++++ LISTED RECORDS

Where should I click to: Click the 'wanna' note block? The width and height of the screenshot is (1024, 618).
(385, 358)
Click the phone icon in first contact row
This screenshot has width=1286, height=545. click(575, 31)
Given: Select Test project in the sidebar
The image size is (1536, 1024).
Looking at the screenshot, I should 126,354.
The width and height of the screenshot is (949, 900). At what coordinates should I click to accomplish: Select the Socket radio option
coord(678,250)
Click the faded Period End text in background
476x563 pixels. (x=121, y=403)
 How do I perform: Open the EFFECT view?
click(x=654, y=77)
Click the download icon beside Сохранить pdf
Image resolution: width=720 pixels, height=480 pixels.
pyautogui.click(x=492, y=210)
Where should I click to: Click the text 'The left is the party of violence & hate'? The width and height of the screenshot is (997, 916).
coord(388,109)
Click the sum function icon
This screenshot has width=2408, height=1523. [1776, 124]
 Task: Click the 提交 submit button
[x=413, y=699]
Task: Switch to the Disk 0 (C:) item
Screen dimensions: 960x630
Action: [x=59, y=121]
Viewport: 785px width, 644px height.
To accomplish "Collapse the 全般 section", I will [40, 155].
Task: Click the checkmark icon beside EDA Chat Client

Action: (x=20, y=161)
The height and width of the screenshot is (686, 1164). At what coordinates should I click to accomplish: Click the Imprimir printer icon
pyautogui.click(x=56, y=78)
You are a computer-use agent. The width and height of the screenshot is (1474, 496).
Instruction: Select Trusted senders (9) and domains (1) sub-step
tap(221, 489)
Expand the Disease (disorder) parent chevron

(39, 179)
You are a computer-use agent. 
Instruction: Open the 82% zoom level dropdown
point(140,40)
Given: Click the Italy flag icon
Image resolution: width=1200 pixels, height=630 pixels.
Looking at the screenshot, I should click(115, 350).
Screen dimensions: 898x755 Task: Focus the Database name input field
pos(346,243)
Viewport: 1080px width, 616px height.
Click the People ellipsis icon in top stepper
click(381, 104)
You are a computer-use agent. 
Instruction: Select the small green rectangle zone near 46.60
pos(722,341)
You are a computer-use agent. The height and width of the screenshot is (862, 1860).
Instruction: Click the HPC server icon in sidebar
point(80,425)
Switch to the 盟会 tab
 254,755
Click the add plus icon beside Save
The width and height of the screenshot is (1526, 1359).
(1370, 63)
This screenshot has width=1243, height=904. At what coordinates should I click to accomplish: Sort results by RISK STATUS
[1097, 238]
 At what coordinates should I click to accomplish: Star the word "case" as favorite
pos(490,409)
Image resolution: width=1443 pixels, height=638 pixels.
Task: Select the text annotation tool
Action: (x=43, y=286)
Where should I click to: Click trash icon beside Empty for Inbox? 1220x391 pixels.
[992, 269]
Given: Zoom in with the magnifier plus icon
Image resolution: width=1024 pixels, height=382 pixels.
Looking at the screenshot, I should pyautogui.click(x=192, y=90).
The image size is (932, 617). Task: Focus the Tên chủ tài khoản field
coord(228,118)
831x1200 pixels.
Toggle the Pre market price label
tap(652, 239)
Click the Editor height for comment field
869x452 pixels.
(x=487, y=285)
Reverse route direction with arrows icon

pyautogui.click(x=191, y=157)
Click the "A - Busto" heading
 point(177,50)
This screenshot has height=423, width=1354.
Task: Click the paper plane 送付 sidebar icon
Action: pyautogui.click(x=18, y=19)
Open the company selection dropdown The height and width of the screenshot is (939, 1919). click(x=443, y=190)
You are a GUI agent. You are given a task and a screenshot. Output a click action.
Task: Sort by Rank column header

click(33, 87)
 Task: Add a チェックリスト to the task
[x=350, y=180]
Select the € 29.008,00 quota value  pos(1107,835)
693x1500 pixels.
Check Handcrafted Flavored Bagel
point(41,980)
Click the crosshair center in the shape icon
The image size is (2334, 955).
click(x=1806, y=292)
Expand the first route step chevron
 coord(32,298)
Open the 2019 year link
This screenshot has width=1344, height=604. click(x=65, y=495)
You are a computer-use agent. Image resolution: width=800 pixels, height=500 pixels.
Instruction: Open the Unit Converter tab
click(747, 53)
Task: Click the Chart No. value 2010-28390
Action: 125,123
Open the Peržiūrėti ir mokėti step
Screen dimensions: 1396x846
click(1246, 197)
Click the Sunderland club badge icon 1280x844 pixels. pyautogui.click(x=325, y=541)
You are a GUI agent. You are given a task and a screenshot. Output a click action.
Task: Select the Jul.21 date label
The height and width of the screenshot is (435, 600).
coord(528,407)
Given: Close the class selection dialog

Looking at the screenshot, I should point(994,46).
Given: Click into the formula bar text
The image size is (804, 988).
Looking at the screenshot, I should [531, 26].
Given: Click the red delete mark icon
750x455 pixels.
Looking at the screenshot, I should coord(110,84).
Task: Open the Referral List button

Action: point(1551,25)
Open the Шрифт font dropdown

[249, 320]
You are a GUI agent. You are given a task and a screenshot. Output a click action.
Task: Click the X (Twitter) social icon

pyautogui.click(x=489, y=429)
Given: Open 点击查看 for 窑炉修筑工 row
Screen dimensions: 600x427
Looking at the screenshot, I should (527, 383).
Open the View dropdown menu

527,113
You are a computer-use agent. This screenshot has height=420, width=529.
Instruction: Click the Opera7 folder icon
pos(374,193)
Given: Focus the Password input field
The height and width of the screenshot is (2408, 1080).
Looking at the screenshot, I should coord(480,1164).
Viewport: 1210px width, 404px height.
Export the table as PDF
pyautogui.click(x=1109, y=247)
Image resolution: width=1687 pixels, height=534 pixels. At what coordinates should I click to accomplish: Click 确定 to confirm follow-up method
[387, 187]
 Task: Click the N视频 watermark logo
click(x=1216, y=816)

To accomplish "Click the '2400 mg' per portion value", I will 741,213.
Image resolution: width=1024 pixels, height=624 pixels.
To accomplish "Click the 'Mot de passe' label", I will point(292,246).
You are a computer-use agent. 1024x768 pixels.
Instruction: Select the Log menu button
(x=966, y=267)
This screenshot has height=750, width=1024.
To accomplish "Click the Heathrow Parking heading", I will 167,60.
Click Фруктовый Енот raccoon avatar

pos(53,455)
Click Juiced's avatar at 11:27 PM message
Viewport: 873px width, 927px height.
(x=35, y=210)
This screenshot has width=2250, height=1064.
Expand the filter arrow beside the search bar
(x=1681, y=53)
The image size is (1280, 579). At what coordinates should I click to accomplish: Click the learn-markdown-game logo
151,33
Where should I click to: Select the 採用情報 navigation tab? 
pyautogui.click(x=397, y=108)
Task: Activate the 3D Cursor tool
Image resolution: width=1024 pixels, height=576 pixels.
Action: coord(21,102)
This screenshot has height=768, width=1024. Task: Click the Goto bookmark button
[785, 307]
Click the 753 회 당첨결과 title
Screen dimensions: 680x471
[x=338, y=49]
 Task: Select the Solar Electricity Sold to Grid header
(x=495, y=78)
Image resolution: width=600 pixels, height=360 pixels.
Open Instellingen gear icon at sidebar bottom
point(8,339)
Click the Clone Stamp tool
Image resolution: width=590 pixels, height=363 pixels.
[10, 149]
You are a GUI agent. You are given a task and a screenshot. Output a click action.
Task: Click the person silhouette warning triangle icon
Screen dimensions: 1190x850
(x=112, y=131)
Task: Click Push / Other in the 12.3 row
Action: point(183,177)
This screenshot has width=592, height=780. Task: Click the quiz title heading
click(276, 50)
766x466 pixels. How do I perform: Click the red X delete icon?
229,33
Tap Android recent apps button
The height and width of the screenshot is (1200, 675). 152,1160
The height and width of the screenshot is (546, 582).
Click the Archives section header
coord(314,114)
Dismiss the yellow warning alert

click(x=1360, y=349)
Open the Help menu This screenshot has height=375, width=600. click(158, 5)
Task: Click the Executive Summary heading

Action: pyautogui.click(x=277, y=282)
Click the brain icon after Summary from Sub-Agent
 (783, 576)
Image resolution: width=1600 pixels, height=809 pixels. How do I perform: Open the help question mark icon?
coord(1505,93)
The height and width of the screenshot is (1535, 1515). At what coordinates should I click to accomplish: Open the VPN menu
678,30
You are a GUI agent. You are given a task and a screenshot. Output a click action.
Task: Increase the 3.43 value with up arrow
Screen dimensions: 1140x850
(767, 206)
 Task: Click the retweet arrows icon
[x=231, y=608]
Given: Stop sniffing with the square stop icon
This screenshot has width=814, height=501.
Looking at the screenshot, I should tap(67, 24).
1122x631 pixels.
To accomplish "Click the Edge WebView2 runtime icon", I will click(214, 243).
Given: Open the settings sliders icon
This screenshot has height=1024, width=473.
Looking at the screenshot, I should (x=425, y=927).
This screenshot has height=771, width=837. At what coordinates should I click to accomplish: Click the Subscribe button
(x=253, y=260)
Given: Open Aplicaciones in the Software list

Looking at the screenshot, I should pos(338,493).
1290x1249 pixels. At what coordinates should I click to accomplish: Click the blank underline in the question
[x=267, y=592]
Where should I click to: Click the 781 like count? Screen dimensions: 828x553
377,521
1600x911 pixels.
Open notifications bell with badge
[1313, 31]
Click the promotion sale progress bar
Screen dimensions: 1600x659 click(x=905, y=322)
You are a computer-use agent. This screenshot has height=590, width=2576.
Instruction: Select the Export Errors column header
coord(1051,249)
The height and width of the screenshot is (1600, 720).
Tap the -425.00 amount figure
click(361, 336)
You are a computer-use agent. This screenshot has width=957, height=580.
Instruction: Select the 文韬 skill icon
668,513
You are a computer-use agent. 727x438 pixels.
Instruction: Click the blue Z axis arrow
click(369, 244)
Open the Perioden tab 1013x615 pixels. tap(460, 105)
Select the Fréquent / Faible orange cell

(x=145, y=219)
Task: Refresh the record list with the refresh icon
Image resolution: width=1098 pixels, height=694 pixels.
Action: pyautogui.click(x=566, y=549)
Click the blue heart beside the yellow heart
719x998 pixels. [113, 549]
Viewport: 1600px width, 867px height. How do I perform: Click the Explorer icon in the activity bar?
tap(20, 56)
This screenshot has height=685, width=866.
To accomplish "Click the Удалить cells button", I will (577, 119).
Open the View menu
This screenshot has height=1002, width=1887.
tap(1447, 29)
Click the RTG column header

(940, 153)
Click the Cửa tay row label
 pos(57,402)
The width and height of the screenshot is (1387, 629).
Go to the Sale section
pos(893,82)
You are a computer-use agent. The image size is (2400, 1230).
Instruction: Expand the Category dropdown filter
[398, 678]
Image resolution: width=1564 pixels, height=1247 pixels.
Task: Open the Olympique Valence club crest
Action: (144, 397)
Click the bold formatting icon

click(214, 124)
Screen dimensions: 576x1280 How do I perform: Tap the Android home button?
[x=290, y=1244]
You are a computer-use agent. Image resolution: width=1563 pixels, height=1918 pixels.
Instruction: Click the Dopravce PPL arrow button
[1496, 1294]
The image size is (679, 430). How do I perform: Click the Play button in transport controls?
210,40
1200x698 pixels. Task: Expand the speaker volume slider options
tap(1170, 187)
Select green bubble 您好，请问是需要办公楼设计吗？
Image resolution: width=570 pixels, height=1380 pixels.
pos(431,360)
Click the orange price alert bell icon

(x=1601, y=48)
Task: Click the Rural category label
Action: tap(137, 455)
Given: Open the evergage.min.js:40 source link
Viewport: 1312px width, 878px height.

++++++++

• ASSIGNED TASK
Restate word for word the entries above from the line with "Tap Android recent apps button" through the line with "Open the Help menu", inclusive, leaving out everything else.

• RESULT BELOW
Tap Android recent apps button
The height and width of the screenshot is (1200, 675). 152,1160
The height and width of the screenshot is (546, 582).
Click the Archives section header
coord(314,114)
Dismiss the yellow warning alert

click(x=1360, y=349)
Open the Help menu This screenshot has height=375, width=600. click(158, 5)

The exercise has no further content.